Now, concerning oxygen, the sources I had above specifically state that it does not need an ignition source with these incompatible chemicals to produce either fire or explosion. What gives? I think the
heat of the reaction is vigorous enough to provide the third leg, which is not a spark necessarily, but
heat. Now, lets say that there was some toluene on the surface near where a 100% oxygen leak occurred. If we look up
toluene in the NIOSH Pocket Guide, we get a flammable range of between of between 1.1% and 7.1%
in air. If we look further down the page, for incompatibilities, we see "Incompatibilities & Reactivities--Strong oxidizers." Oxygen is a very strong oxidizer. Toluene, I think even in a very small quantity, could react with the oxygen and produce a fire/explosion.

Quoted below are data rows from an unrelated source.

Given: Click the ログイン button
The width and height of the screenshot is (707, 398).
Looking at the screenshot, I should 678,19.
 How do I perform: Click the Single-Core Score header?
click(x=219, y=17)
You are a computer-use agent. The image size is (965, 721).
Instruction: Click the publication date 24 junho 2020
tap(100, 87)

Perhaps the most famous oxygen fire was that which occurred with
Apollo 1, which cost astronauts Lt. Colonel Virgil I. Grissom, USAF. Lt. Colonel Edward H. White, II, U.S.N. Lt. Commander Roger B. Chaffee their lives. Here is Wikipedia's writeup of the cause:
Cause
Since the CM was designed to endure outward pressure in the vacuum of space, the plugs-out test had been run with the cabin pressure at over 16 psi, almost 2 psi above the ambient sea level pressure at Launch Complex 34 and near the upper limits of measuring devices in the spacecraft. This represented over 5 times the oxygen density carried within the Mercury and Gemini spacecraft while in spaceflight (which was only 3 psi but equal to the partial pressure of oxygen at sea level and thus very breathable). Following a worldwide survey of artificial oxygen-rich environments, it was found that rarely if ever had a 100% oxygen environment been created and maintained at such a high pressure, in which materials not normally considered highly flammable can burst into flame. The investigation also found much substandard wiring and plumbing in the craft. Hence, the fire was at first believed to have been caused by a spark somewhere in the over 25 km (16 mi) of wiring threaded throughout the command module.

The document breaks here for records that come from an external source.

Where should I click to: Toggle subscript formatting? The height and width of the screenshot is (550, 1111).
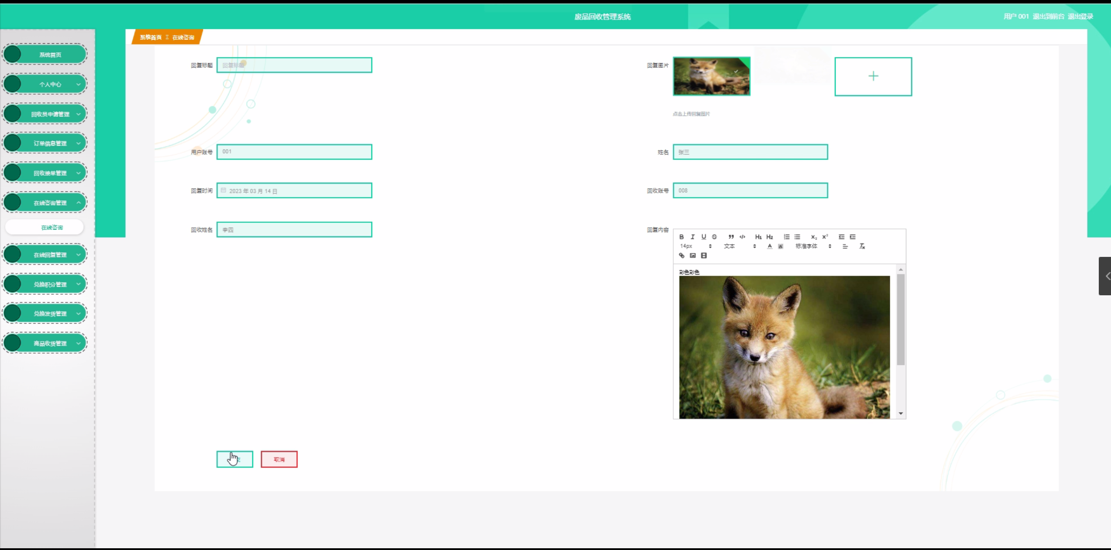coord(814,237)
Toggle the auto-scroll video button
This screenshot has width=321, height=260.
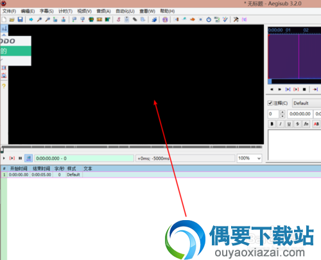[28, 158]
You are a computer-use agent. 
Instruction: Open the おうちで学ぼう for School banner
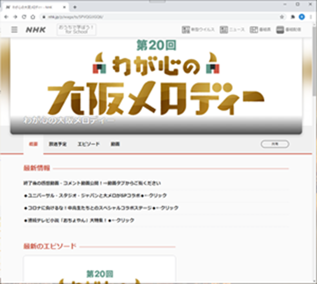click(x=76, y=30)
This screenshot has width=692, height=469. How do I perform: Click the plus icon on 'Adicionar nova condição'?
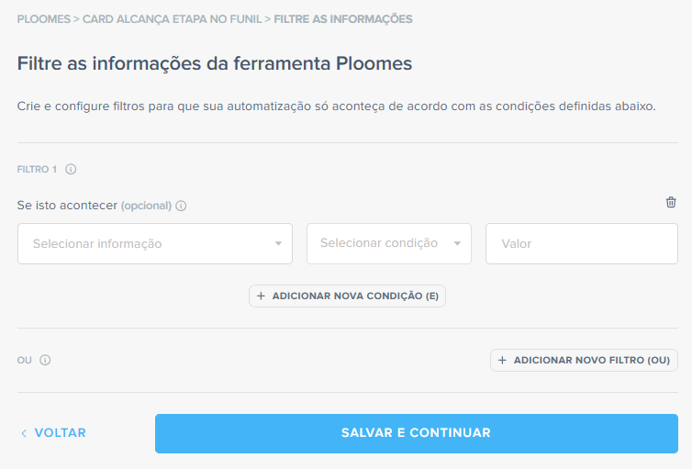point(261,296)
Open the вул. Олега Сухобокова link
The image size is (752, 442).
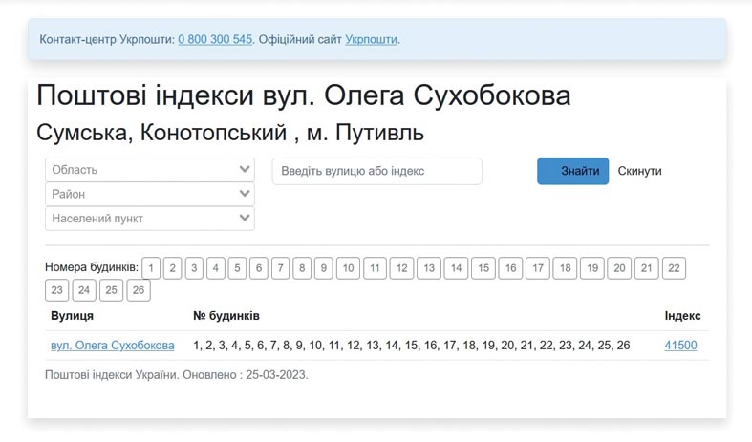point(112,346)
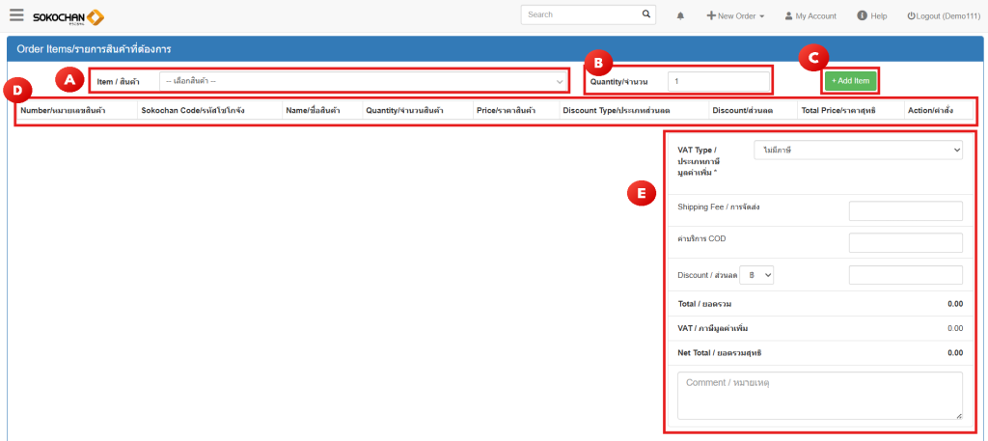
Task: Click the Comment text area
Action: (x=819, y=396)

The review board noted a silver-plated copper wire running through an environmental control unit near the center couch had become stripped of its Teflon insulation and abraded by repeated opening and closing of a small access door. This weak point in the wiring also ran near a junction in an ethylene glycol/water cooling line which was known to be prone to leaks. The electrolysis of ethylene glycol solution with the silver anode was a notable hazard which could cause a violent exothermic reaction, igniting the ethylene glycol mixture in the CM's corrosive test atmosphere of pure, high-pressure oxygen.[18][19]

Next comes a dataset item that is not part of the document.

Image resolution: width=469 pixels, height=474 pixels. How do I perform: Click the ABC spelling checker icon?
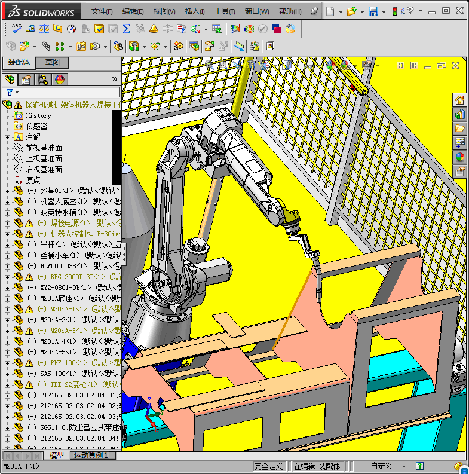pos(17,29)
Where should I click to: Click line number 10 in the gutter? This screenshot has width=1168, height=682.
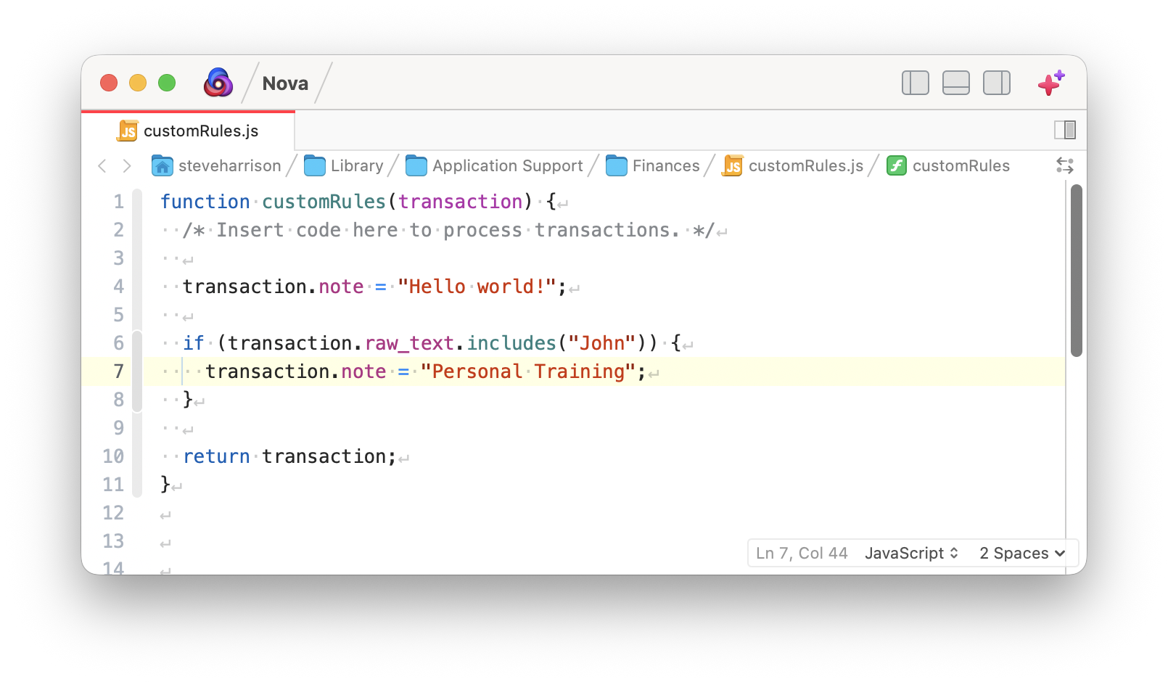113,456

The panel cited how the NASA crew systems department had installed 34 square feet (3.2 m2) of fuzzy Velcro throughout the spacecraft, almost like carpeting. This Velcro was found to be explosive in a high-pressure 100% oxygen environment. Up to 70 pounds of other non-metallic flammable materials had crept into the design. Buzz Aldrin in Men From Earth states that the three astronauts complained that they wanted the flammable material removed, and that there was to be no flammable material in the spacecraft; the flammable material was removed, but was replaced prior to delivery to Cape Kennedy.
In 1968 a team of MIT physicists went to Cape Kennedy and performed a static discharge test in the CM-103 command module while it was being prepared for the launch of Apollo 8. With an electroscope, they measured the approximate energy of static discharges caused by a test crew dressed in nylon flight pressure suits and reclining on the nylon flight seats. The MIT investigators found sufficient energy for ignition discharged repeatedly when crew-members shifted in their seats and then touched the spacecraft's aluminum panels.
However, the ignition source for the Apollo 1 fire was never officially determined.[16]
It is interesting also to note as a diver that the pure oxygen atmosphere of Apollo I was there to counter the potential for decompression sickness of the astronauts.